How big is a rural or northern community in Canada? Quite big, according to the architects of Canada’s Rural and Northern Immigration Pilot Program, who recently provided details on community boundaries for the new five-year pilot, through which thousands of newcomers are expected to settle in Canada over the coming years.
For example, the community of Brandon, Manitoba has been selected for participation in the pilot, giving Brandon the opportunity to identify and welcome newcomers with a local job offer who fulfil other community- and program-specific criteria, outlined below. However, it’s not just the bright lights of downtown Brandon that may be in line to welcome newcomers – it turns out that communities in Manitoba within 55 km of downtown Brandon will also be eligible to receive newcomers under the Rural and Northern Immigration Pilot.
Four other communities have the boundaries set at between a 25 km and 45 km radius, while the remaining participating communities will follow pre-existing government boundaries.
These generous community boundary markings are good news for potential applicants, as it opens up their potential employment and settlement options beyond the downtown areas.

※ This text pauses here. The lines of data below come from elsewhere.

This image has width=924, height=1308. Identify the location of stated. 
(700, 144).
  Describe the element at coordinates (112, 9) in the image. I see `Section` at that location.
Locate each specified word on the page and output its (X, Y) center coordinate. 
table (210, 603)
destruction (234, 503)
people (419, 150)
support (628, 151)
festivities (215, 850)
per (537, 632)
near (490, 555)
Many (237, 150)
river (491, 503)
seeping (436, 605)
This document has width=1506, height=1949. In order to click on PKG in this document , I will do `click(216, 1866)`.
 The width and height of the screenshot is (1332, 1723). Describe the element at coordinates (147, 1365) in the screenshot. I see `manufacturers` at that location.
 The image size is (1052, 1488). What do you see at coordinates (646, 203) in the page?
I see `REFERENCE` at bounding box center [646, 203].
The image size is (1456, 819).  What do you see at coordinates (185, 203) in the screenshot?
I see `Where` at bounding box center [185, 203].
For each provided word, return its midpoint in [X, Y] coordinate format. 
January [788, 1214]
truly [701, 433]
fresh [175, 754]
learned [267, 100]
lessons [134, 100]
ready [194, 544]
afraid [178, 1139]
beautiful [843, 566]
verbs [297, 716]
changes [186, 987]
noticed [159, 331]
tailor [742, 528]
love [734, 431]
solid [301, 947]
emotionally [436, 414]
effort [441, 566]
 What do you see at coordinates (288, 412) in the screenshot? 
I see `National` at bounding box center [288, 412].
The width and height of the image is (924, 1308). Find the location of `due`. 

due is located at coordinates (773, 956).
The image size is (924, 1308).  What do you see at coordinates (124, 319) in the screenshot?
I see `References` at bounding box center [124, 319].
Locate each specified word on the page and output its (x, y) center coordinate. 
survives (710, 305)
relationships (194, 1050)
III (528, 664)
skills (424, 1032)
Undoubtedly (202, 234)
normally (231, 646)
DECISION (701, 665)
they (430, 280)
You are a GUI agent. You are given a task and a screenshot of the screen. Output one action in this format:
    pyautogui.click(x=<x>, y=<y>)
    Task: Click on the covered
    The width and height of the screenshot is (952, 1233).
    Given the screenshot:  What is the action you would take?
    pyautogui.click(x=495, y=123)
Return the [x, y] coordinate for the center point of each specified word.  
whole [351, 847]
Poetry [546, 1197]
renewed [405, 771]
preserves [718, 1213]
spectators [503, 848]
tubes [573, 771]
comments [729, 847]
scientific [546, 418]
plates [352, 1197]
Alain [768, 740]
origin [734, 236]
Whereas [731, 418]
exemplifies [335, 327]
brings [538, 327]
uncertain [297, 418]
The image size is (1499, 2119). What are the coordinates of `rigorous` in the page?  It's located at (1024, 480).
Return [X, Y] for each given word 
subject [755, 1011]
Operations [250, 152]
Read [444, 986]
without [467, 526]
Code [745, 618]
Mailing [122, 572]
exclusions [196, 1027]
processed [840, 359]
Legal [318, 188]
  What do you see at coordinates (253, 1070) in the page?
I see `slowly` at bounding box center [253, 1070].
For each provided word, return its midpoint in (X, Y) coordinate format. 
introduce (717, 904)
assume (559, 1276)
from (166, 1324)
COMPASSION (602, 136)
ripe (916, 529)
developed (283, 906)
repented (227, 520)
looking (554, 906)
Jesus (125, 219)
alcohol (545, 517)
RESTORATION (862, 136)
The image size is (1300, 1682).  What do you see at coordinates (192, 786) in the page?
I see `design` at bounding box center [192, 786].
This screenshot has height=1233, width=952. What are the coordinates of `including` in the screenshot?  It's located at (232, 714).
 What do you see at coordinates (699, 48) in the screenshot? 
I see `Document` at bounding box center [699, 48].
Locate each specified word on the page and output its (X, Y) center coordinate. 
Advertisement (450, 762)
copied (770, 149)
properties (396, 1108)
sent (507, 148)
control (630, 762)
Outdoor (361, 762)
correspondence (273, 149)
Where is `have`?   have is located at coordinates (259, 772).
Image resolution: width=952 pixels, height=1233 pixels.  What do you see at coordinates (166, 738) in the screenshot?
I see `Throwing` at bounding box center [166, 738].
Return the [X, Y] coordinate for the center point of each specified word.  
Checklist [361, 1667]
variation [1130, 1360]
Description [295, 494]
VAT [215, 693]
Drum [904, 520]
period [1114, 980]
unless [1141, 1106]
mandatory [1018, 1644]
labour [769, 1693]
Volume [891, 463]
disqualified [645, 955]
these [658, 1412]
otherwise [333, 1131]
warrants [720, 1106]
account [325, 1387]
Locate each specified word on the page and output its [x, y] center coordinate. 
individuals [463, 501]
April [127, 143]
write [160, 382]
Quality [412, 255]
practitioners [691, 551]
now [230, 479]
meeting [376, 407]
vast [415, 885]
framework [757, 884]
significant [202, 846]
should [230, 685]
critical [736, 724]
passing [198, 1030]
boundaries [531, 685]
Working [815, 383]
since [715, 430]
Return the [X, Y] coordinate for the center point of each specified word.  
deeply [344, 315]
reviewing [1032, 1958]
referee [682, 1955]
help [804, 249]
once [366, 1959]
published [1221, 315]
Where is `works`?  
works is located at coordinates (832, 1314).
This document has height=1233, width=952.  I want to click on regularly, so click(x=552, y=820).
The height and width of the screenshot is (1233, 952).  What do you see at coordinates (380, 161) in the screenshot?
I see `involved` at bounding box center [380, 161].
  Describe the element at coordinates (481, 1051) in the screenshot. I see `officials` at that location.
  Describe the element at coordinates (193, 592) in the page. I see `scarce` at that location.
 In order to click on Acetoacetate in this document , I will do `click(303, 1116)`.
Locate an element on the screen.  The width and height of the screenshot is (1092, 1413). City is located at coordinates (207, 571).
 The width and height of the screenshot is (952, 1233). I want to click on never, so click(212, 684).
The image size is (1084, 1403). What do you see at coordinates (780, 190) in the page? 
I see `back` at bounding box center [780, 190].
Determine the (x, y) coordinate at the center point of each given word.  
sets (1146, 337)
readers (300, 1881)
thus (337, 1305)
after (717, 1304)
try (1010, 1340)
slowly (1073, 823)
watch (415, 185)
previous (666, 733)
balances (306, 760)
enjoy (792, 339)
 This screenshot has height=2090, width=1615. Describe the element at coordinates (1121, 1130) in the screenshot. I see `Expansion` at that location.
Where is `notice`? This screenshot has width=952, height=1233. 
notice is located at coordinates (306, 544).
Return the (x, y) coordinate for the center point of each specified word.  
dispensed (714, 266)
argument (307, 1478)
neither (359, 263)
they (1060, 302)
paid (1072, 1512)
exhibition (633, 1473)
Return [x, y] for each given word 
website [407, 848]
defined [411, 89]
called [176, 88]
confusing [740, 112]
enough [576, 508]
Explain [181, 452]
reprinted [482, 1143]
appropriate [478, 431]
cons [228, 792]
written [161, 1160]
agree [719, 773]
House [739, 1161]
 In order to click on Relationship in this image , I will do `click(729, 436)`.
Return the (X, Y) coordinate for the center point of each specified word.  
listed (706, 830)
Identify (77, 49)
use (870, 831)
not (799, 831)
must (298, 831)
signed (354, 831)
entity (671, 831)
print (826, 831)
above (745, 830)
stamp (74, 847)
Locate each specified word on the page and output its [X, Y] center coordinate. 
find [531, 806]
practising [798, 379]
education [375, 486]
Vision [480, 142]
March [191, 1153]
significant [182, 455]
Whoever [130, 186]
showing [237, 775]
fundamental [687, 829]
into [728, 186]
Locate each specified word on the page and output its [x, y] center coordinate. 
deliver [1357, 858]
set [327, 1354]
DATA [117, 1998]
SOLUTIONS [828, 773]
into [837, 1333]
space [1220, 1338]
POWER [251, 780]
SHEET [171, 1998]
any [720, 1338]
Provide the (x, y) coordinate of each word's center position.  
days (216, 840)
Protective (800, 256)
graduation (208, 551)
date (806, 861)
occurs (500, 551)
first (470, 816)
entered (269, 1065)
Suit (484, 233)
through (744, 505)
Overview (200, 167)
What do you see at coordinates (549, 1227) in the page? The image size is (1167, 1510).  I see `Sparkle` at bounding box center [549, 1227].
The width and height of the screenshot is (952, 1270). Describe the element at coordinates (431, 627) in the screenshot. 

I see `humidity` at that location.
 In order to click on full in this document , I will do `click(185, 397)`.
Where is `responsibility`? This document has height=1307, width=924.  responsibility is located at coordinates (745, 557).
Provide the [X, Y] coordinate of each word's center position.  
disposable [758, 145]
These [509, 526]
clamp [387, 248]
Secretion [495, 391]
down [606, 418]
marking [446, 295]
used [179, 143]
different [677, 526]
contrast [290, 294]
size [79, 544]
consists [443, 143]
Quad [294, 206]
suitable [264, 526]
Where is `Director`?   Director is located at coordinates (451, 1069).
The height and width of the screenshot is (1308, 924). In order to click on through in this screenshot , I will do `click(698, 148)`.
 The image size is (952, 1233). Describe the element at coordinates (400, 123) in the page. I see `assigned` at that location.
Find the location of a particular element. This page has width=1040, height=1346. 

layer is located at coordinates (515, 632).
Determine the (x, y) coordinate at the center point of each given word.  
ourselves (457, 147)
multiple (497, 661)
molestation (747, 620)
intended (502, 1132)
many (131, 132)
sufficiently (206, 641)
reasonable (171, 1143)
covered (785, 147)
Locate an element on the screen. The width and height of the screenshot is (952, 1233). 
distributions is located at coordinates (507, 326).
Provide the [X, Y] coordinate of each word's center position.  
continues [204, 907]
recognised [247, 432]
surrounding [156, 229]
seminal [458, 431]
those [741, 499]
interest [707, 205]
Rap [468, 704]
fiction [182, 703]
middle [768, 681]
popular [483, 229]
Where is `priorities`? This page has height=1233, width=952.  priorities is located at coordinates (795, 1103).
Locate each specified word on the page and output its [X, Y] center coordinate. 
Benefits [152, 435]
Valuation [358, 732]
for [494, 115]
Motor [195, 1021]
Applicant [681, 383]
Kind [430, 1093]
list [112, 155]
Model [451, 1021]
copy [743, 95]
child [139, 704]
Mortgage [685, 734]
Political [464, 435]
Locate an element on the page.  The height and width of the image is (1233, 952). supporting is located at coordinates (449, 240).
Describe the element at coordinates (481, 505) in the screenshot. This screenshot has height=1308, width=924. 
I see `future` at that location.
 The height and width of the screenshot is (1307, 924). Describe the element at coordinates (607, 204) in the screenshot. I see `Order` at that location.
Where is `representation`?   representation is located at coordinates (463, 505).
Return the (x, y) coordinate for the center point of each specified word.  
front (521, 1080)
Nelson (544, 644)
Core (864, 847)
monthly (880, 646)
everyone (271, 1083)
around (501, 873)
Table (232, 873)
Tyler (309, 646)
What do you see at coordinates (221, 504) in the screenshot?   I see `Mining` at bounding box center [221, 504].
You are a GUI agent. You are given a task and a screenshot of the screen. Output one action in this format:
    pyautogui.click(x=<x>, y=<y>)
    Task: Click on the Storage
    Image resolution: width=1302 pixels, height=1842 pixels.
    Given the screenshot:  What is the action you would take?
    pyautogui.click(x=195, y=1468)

Moreover, a couple of communities are already accepting applications from workers hoping to immigrate to one of Canada’s rural or northern communities under the Rural and Northern Immigration Pilot. These include Sault Ste. Marie, Ontario, Altona/Rhineland, Manitoba, and Brandon, Manitoba.
Candidates who are interested in applying must make sure that they meet the federal requirements for the program, plus the requirements set out by each community. This includes an eligible job offer from an employer in one of the participating communities.
It is expected that other communities will open to applicants in the near future, as outlined in the table below.
Which communities are participating?
Eleven rural and northern communities across four Canadian provinces have been selected as part of the new Rural and Northern Immigration Pilot. These communities, some of which already have populations of more than 100,000, will be able to invite newcomers to make these communities their new homes.
The Rural and Northern Immigration Pilot was announced in January 2019 as a Canadian immigration initiative to address the labour market needs of smaller communities
As the Canadian population ages and the birth rate declines, rural Canada’s workforce has seen a significant decrease in available workers. The Rural and Northern Immigration Pilot will help attract people that are needed to drive economic growth in these communities. The new Rural and Northern Immigration Pilot is a five-year initiative aimed at testing community-driven approaches to address the labour market needs of smaller communities. Moreover, it is a potential alternative Canadian immigration option for people who have struggled so for to immigration through other pathways, such as Express Entry.